### BRIEF
Find the line with "Инфомат (653, 116)" and the line with "В личном кабинете (938, 469)" in the entries below; output exactly those two lines, every line between them, and no others.

### SOURCE MATERIAL

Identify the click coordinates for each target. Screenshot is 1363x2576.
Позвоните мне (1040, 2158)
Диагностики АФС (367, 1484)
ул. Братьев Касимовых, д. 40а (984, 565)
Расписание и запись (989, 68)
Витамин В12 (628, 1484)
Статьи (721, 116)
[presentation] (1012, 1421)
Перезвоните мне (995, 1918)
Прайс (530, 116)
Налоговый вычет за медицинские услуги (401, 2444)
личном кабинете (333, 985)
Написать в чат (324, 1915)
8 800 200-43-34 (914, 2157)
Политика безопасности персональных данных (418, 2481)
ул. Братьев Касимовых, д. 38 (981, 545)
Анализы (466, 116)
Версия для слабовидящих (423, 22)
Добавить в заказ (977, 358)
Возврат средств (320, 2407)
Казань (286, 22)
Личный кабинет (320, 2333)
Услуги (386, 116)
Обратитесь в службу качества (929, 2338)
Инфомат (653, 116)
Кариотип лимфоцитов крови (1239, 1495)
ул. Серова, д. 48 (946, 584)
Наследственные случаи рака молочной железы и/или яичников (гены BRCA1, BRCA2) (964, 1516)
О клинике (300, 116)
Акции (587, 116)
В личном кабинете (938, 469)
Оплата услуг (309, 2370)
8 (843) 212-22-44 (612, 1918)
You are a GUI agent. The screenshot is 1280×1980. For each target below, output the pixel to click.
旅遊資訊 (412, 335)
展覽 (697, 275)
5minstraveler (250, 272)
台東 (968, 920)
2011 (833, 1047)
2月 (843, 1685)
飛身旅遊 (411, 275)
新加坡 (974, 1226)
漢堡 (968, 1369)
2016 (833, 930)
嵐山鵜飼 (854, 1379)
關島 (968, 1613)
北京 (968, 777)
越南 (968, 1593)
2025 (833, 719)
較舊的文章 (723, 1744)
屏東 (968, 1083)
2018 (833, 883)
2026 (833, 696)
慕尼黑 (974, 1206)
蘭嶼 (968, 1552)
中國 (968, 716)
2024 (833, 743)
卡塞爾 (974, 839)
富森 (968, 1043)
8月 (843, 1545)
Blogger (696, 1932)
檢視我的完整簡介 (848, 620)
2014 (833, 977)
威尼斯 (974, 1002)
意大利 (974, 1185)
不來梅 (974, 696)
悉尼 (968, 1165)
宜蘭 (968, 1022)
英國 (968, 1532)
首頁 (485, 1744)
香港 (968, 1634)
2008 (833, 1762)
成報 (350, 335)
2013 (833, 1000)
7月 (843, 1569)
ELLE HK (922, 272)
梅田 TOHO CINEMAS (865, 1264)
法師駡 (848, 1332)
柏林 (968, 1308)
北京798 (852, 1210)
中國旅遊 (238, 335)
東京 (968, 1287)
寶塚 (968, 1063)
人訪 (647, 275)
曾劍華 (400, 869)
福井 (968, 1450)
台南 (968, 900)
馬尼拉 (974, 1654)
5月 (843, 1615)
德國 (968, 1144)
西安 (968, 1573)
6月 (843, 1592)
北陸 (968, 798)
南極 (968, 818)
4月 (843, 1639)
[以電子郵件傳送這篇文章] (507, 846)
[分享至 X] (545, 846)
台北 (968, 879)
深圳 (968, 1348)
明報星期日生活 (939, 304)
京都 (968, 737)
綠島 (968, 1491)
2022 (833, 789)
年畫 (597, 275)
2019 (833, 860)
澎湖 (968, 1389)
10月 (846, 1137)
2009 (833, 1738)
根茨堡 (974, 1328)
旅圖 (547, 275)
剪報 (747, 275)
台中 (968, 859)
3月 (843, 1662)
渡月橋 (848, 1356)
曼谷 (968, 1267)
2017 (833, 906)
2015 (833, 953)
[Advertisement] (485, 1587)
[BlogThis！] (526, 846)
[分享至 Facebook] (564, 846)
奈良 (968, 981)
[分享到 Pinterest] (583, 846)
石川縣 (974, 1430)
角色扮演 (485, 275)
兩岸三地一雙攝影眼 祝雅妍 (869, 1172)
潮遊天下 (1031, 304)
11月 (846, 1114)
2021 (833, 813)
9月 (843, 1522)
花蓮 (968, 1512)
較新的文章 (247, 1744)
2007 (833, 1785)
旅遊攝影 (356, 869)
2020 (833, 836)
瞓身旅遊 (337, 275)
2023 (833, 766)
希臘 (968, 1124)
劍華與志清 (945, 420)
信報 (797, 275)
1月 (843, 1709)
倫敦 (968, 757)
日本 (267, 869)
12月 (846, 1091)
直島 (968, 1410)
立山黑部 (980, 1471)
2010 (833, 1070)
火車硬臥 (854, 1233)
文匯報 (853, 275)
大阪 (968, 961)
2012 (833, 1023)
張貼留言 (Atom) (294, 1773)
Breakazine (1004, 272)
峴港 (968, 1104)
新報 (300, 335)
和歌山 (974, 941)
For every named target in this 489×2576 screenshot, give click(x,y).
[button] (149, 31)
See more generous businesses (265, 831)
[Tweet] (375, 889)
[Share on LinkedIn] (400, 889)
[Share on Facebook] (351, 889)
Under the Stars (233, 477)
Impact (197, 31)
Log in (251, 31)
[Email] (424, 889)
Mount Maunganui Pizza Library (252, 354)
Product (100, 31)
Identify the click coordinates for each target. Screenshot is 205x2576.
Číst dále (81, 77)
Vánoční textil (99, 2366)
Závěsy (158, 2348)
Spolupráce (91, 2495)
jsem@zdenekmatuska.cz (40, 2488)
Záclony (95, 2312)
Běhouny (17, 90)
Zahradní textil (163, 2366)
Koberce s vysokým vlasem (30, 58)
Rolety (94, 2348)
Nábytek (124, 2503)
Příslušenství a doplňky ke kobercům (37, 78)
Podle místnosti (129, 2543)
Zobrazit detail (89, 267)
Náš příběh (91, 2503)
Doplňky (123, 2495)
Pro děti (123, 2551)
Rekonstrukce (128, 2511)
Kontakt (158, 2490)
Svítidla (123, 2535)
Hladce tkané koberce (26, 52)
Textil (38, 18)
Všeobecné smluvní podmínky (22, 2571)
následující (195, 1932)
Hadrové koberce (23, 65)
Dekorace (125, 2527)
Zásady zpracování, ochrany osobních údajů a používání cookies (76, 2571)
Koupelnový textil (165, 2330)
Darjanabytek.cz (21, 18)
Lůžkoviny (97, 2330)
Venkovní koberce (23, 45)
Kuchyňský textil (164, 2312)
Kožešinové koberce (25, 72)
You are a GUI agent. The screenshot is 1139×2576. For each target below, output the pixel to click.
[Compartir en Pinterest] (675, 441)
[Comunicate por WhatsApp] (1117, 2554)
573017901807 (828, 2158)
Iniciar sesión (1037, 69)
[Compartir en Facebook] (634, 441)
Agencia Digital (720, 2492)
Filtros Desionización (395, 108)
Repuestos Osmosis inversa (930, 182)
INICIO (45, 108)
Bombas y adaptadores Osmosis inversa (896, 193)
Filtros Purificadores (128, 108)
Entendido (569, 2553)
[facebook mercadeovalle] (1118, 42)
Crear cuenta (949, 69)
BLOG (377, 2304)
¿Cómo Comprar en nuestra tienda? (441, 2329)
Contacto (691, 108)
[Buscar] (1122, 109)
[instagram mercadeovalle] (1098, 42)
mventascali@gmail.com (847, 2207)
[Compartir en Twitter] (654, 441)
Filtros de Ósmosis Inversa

### TASK RESULT
Инфомат (653, 116)
Кариотип лимфоцитов крови (1239, 1495)
ул. Серова, д. 48 (946, 584)
Наследственные случаи рака молочной железы и/или яичников (гены BRCA1, BRCA2) (964, 1516)
О клинике (300, 116)
Акции (587, 116)
В личном кабинете (938, 469)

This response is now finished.